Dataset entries
▼▼▼
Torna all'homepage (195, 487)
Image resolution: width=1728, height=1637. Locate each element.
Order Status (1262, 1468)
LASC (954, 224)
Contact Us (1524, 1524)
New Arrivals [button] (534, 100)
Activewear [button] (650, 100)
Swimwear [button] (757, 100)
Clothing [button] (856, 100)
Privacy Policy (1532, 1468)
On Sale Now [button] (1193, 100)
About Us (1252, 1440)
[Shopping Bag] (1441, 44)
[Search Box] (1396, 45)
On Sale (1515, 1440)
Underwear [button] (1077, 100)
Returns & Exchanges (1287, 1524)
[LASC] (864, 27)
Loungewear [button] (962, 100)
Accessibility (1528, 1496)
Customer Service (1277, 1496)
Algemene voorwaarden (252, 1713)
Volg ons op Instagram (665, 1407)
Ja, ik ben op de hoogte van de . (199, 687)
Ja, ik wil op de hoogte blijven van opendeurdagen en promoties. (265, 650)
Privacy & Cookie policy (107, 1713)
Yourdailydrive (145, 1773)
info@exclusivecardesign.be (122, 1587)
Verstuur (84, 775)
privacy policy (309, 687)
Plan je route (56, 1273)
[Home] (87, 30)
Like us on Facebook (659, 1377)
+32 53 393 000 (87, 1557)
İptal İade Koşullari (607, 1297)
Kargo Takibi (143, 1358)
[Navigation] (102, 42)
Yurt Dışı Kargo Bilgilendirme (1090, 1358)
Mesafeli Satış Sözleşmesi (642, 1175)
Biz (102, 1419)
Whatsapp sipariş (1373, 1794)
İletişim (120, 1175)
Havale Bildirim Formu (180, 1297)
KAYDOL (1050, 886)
▲▲▲
» **REQUIRED ACTION**: Using the data above, restate word for word the lines from its opening line through the line that contains "Swimwear [button] (757, 100)", and no more.

» **OUTPUT**:
Torna all'homepage (195, 487)
Image resolution: width=1728, height=1637. Locate each element.
Order Status (1262, 1468)
LASC (954, 224)
Contact Us (1524, 1524)
New Arrivals [button] (534, 100)
Activewear [button] (650, 100)
Swimwear [button] (757, 100)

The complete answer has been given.